A Better World: Plastic Waste

30 March 2019

By Jack Mitchell

It would be completely futile to delve into why we all need to reduce waste and minimize the impact we have on the environment. From a barely-discernible ocean covered in plastic waste to footage of a lorry-full of refuse being pulled from a whale’s stomach, these images, however often they appear on Facebook and Instagram, never get easier to witness.

It’s even harder still to admit that we’re all contributing to the problem. We often think it’s beyond us to make a meaningful contribution to a cleaner, more sustainable world, but how we can still play our own part as individuals?

Local Litter Picks

Whether you live in a rural or urban area, there’s almost always space – such as woodland, beaches and parks – that could do with a clean-up. My local forestry commission recently held ‘Spring Clean’ in the local woods which was advertised on the community group’s Facebook page.

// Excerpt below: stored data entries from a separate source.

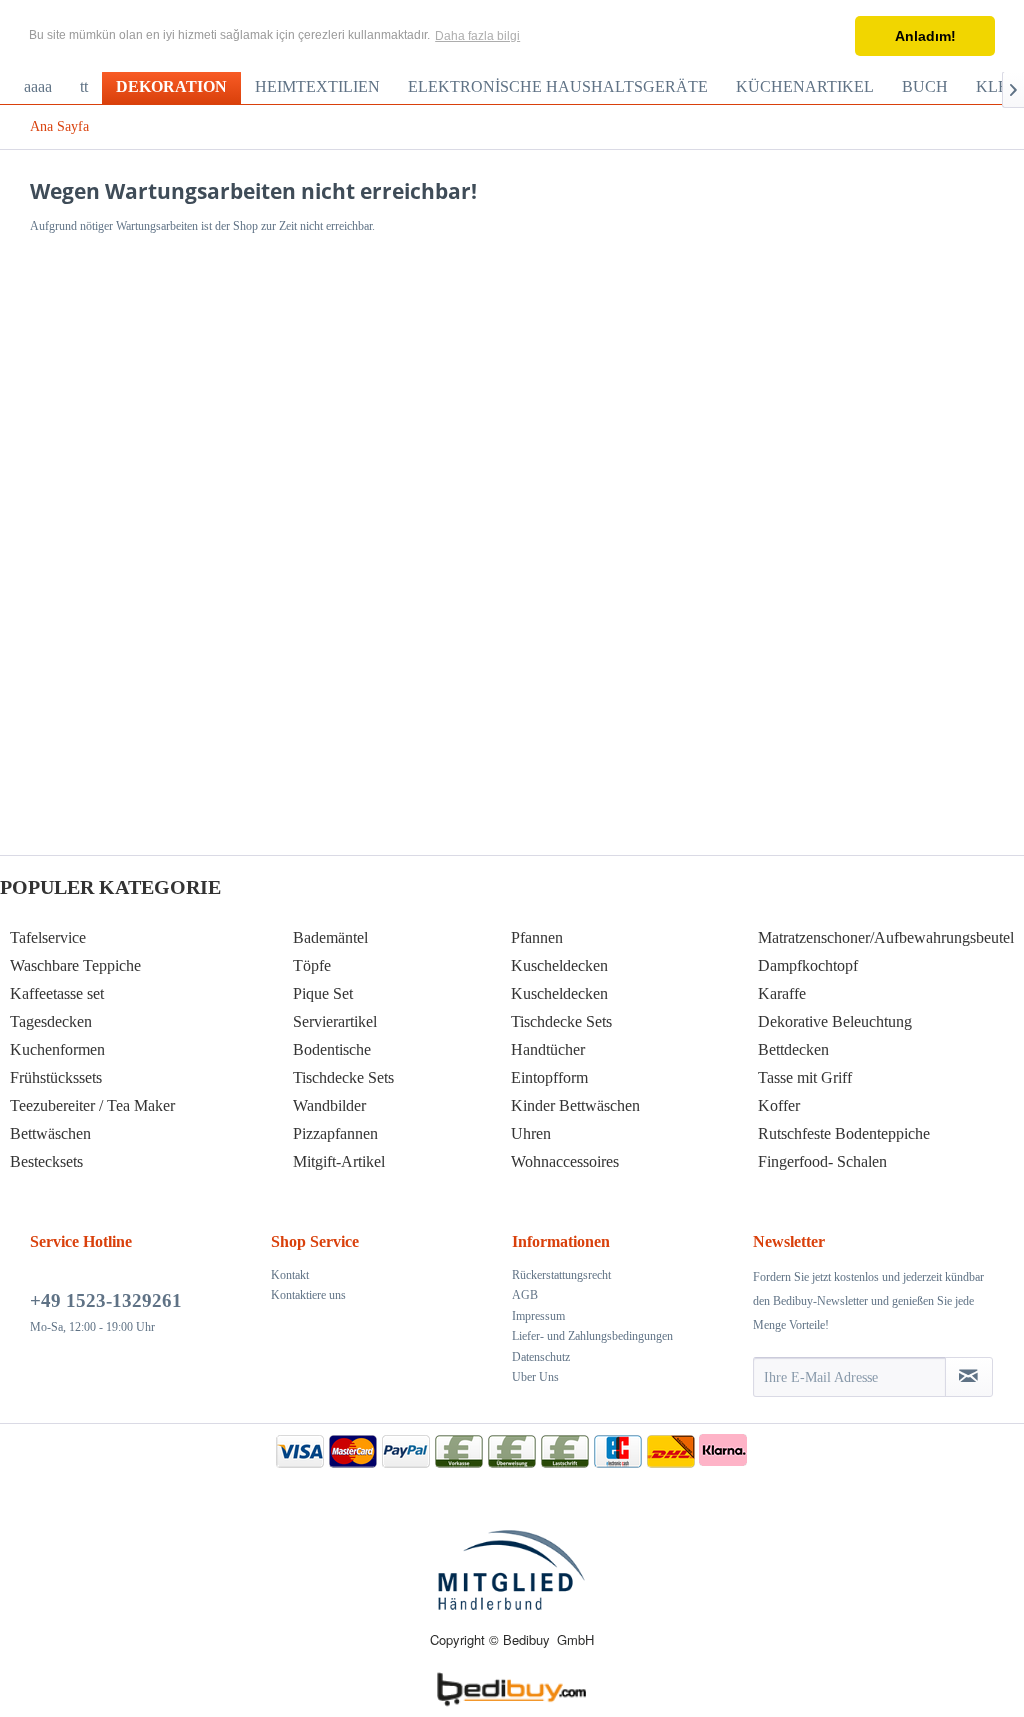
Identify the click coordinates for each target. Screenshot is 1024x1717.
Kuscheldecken (559, 965)
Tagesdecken (51, 1021)
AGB (525, 1295)
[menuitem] (38, 87)
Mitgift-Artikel (339, 1161)
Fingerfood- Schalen (822, 1161)
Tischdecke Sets (343, 1077)
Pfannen (537, 937)
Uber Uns (535, 1377)
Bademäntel (330, 937)
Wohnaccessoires (565, 1161)
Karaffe (782, 993)
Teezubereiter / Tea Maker (92, 1105)
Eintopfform (549, 1077)
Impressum (538, 1316)
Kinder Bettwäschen (575, 1105)
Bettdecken (793, 1049)
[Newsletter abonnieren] (969, 1377)
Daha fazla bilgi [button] (477, 36)
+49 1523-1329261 (106, 1300)
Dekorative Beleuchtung (835, 1021)
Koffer (779, 1105)
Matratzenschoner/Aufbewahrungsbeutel (886, 937)
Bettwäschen (50, 1133)
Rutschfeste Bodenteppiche (844, 1133)
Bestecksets (46, 1161)
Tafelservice (48, 937)
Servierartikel (335, 1021)
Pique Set (323, 993)
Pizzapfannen (335, 1133)
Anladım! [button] (925, 36)
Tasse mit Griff (805, 1077)
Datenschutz (541, 1357)
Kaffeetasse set (57, 993)
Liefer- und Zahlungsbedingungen (592, 1336)
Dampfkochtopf (808, 965)
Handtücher (548, 1049)
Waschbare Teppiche (75, 965)
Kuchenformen (57, 1049)
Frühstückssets (56, 1077)
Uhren (531, 1133)
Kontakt (290, 1275)
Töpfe (312, 965)
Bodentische (332, 1049)
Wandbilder (329, 1105)
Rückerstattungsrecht (561, 1275)
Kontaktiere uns (308, 1295)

Myself and a few friends were given a few bin bags upon arrival and sent on our way. With litter pickers in hand, we decided on a familiar route unusually hopeful in finding some litter. It’s a strange feeling to want to fill a bag with rubbish, mainly because it’s a reminder of how careless people can be, although it was encouraging to see more and more volunteers dedicated to making our local environment cleaner and safer. Furthermore, it’s a great reason to get outdoors and spend time in the fresh air.

When Recycling isn’t Enough

Most people have adopted recycling as part of everyday life, but is it enough? Simply put, no.

While I respect people’s efforts, the work shouldn’t really stop there if we’re to make a better world. Less than 10% of recyclable waste actually gets recycled, which begs the question: what happens to the rest? Plastic takes more than 400 years to degrade, so it isn’t going anywhere fast. What’s more, much of our plastic isn’t actually recyclable, so we need some different courses of action. The first step is to simply reduce the amount of plastic you use by avoiding single-use bags and containers where possible. Buy a reusable cup if you get a lot of takeout drinks, too.

Another alternative is to make an eco-brick. This is essentially a plastic bottle filled with small pieces of plastic that otherwise wouldn’t recycle. Compressing plastic into the bottle makes it strong so it can be used as a building material for things like boundary walls, flowerbeds and even furniture.

Ecobricks are essentially ‘removing plastics from the biosphere’, and reducing the need to produce new materials. It’s quite satisfying to literally stuff plastic wrappers into an old Pepsi bottle in the knowledge that it won’t later be floating around in the ocean somewhere. You just have to make sure it’s clean before putting it in. Here are some helpful links for more information about Eco bricks:


These are just a few ways you can help solve plastic waste for a more sustainable way of life. They may seem small, but once you make these seemingly insignificant changes, you really are contributing towards a better world for all. What’s more, if you own it and talk to people about it, who knows the impact your actions could have? That, my friends, is powerful stuff!